- _Compiti scritti_:
**a)** Nel testo sui Sorcery, in quale anno la band assume il nome Sorcery?
**b)** Prosegui il testo sui Sorcery partendo dall'ultima frase riportata.

- _Brano proposto_:
--------------------------------------------------
La recentissima ristampa dei due album della band ci permette di parlare dei Sorcery e di fare un percorso attraverso i meandri dell’underground.

Innanzitutto, occorre sgombrare il campo dagli equivoci e specificare che la band di cui stiamo parlando è di Chicago e il suo embrione prende vita nella prima parte degli anni ‘70, per cui non bisogna confonderla con l’omonimo gruppo losangeliano, attivo tra la fine della stessa decade e la prima metà degli ‘80, noto per l’album “Stunt rock” (1978, Emi), tantomeno con i Sorcery svedesi appartenenti al filone death e attivi parecchi anni più tardi.

I nostri nascono dall’amicizia di Paul Koster e Kirk Bryk e dalla loro idea comune di formare una band in cui far confluire le rispettive variegate influenze: Mountain, Wishbone Ash, Frank Zappa, Captain Beyond, Hawkwind, Black Sabbath,..

Piano piano le cose si fanno sempre più serie e nel 1975 prendono il nome Sorcery.

Con l’inserimento di John Mrozek alla batteria e Chuck Dorrington al basso, la band inizia un biennio nel quale mette in campo tutti gli elementi necessari ad una sana “gavetta”: ore e ore in sala prove (e a casa), concerti infuocati ovunque, in qualsiasi condizione e nelle più svariate location.

Quando pare che gli sforzi diano i loro frutti, Chuck e John non si sentono pronti a dare priorità alla band rispetto agli impegni personali, per cui si defilano.

Fortunatamente, dopo una breve pausa, il problema è risolto con l’entrata nella band di Dave Maycroft al basso, Kieron Hoening alla batteria e Tim Barrett alla voce.

Riprende un’intensa attività live che li porta ad entrare in studio nei primi mesi del 1978 per dare vita al loro esordio “Sinister soldiers”.

L’album rappresenta la loro vera anima live, dato che è stato registrato dall’intera band in presa diretta con pochissime sovraincisioni successive.

La musica si muove su coordinate care all’hard rock degli anni ‘70, ma in essa si sentono in maniera marcata i vagiti protometal che stanno gettando i semi per la decade che sta arrivando, soprattutto oltremanica.

Grande spazio viene lasciato alla solista che scorrazza inarrestabile a destra e a manca, manifestandosi come elemento dominante della band.

“Arachnoid” anticipa i primi AngelWitch, mentre “Fly the sky” si muove anch’essa su territori premonitori della nwobhm per poi lasciare spazio all’ambientazione settantiana della strumentale “Sugar sweet lady” in cui l’influenza dei già citati Wishbone Ash fa capolino.

“Last Good-bye” è il pezzo clou dell’album, uno di quei brani che qualsiasi band underground vorrebbe scrivere, dove la drammaticità del titolo viene magistralmente interpretata dalla voce e da infiniti e ispirati assoli.
--------------------------------------------------
- _Sezione dati_:
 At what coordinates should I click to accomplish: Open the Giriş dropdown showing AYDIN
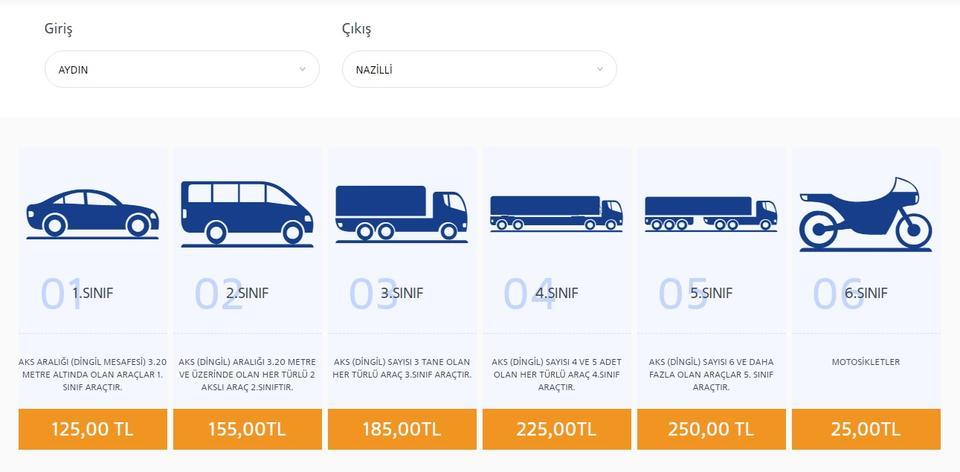[x=182, y=69]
--------------------------------------------------
- _Risposte ai compiti_:
**a)** Nel 1975.

**b)**
“Slippin away” strizza l’occhio agli Armageddon, “Snowshit” e “Airborne” uniscono alla perfezione l’indole protometal con quella hard settantiana, mentre in “Sorcerer” e in “Schitzoid” prevale nettamente la prima.

Da notare l’aggiunta di due bonus sotto il nome Wicked Head, altro progetto correlato di Kirk Bryk.

A seguito dell’uscita dell’album, la band riprende le esibizioni dal vivo, ma di lì a poco subisce due defezioni: la prima è quella del fondatore Paul Koster che, per motivi personali, lascia il posto a Mike Shadel; la seconda è quella del vocalist Tim Barrett, che la band avvicenda con Jim Kelly, la cui voce è ritenuta più aggressiva e adatta al sound.

A metà del 1979 i Sorcery tornano in studio per il secondo album, “Till death do we part”, in cui, godendo dell’esperienza maturata, le varie parti vengo registrate separatamente.

L’album esce nel 1980 e subito la band si mette in tour per promuoverlo, senza contare l’uscita di un paio di video clip (“The ogre” e “Fly away”) per la nascente MTV.

Con l’ingresso del nuovo cantante e con due anni di esperienza in più, il suono della band acquisisce potenza anche grazie ad una registrazione migliore.

“Ogre” porta il suono su sponda americana con un grande refrain, “Ruby red” fa andare le tacche dei decibel proprio sul rosso, “Fly away” cerca di avvicinarsi a “Last good-bye” del precedente, mentre “Right to survive” torna su territori della scena metal che si sta delineando.

La title track tiene fede al nome sinistro della band e alle sue copertine, presentandoci un brano teatrale e molto originale, quasi come se i Black Widow flirtassero con Alice Cooper.

Ancora un heavy rock a stelle e strisce caratterizza “Borderline”, “Running” e “Barbara”.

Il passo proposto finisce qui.